La torréfaction sur place a été essayée, mais cela n’a jamais marché. Ce qui marche pour le transport, c’est la lyophilisation. Là oui, il y a des usines locales, mais cela ne bénéficie pas aux petits producteurs.

Lucile Schmid :
On a bien compris qu’on ne cultiverait jamais de café en France, en revanche vous y fabriquez vos machines à café. Et comme on passe notre temps à entendre « cocorico, réindustrilaisation, relocalisation », pouvez-vous nous en dire un mot ? Est-ce que cela a été difficile, est-ce que vous êtes content, est-ce que cela a tout changé ?

Jean-Pierre Blanc :
Oui, je suis content, parce qu’il s’agissait d’un pari. Quand je me suis lancé dans le commerce équitable, je ne me suis jamais demandé si j’allais en vendre, j’ai dit « on va le faire », et c’est tout. Ç’a été la même chose pour les machines à café. On fabriquait en Chine, je me suis demandé pourquoi cela coûtait moins cher là-bas, et s’il serait possible de faire mieux ici. Et nous avons parié que oui. Nous nous sommes lancés sans aide, sans appui d’aucune sorte. Mais je crois que cette nouvelle aventure (pour nous et pour le consommateur) est une autre partie d’une chaîne de valeur, qui va de la cerise de café à votre tasse. On s’est tellement démenés pour que le café soit produit correctement et qu’il soit bon, qu’on ne pouvait pas tout simplement ignorer cette étape. Mais c’est un vrai défi que de fabriquer une machine qui ne sera pas plus chère qu’en Chine. On n’y est pas tout à fait, mais à 10% près, on y arrive. Et par des méthodes comparables à celles du commerce équitable : diminuer le nombre de pièces, travailler avec des fournisseurs qui sont dans un cercle de 80 kilomètres autour de l‘usine, ne pas tout faire faire par des machines, mais avoir des femmes et des hommes qui ont un vrai savoir-faire, et sont capables de fabriquer une machine à café tous les jours de l’année.

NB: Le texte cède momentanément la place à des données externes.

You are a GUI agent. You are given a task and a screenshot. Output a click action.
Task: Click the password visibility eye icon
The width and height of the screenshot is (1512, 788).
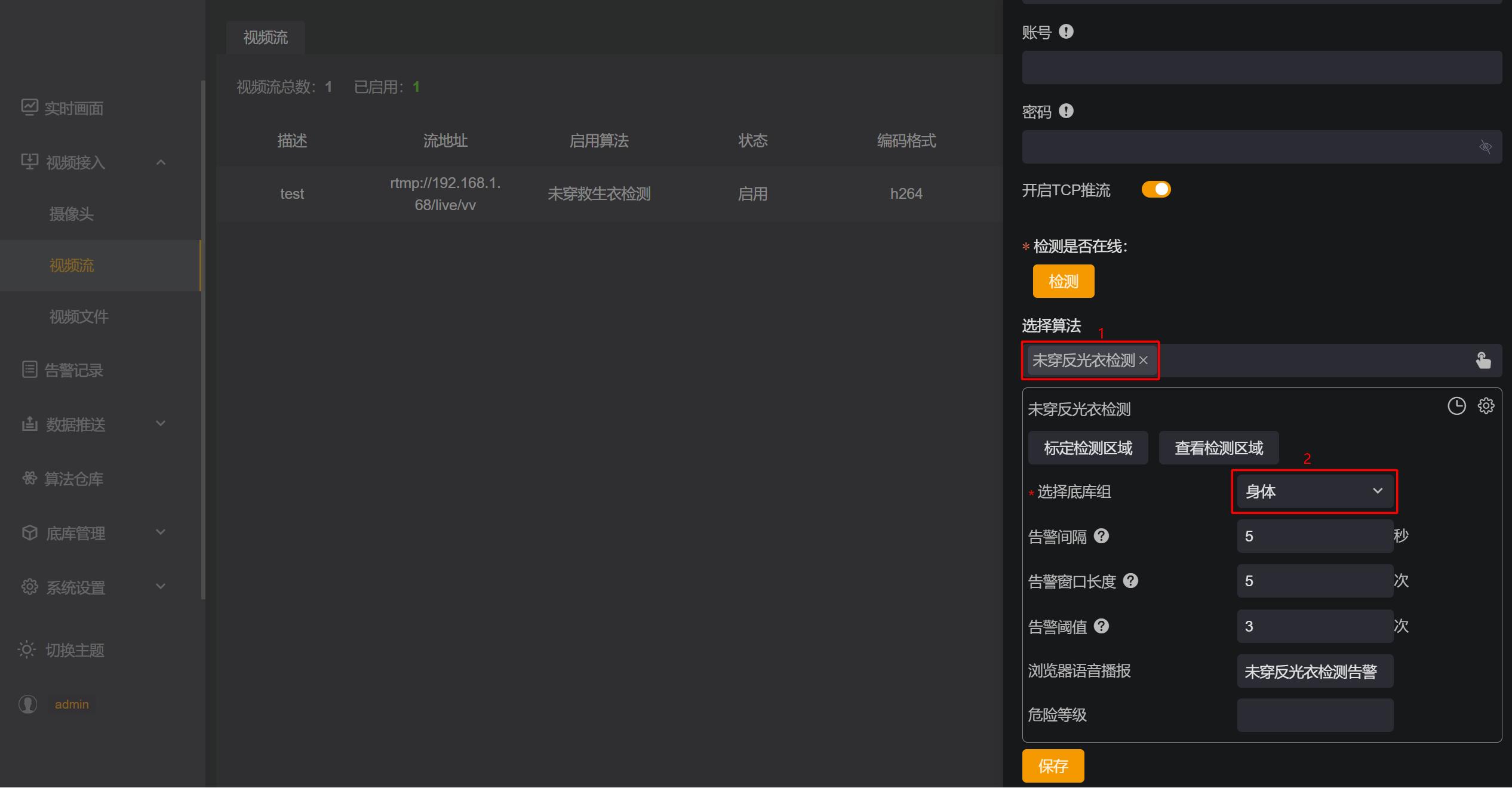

En Chine, une usine fabriquera des machines à café un jour, et des friteuses le lendemain. La grande difficulté c’est justement de retrouver ces savoir-faire en France, où ils avaient disparu, et toute la chaîne de micro-entrepreneurs qui permettent d’avoir un modèle économique rentable. C’est difficile, mais c’est possible.

Matthias Fekl :
Je trouve l’expérience très intéressante, elle mériterait d’être connue davantage. Vous êtes-vous par exemple heurté à des problèmes de formation, d’infrastructures ? Quels ont été les principaux obstacles, et combien de temps s’est écoulé entre votre idée et la première machine à café achevée ?

Jean-Pierre Blanc :
La réflexion m’a pris dix ans, on a travaillé quatre ans sur le développement d’un modèle spécifique. Ce qui nous a manqués, c’était des sous-traitants, car certains nous ont lâché. Mais au lieu de nous décourager, cela nous a motivés davantage, on s’est dit : « on ne va pas arrêter parce qu’il n’existe pas un système permettant de la faire en France ». Si nous ne trouvions pas de sous-traitants, c’est parce que les savoir-faire n’existaient plus. Il a donc fallu former, et nous avons décidé de reprendre notre sous-traitant en un mois, la ligne de production, le personnel, trouver un local … On a pu redémarrer la production au bout de deux mois, et aujourd’hui, en France, 30 personnes produisent 350 machines par jour, qui sont garanties 5 ans, car l’obsolescence programmée est un vrai sujet à propos des machines à café … Plutôt que de lancer des nouvelles qui font sensation, nous préférons amener le consommateur à une réflexion, qui va peut-être produire des changements durables.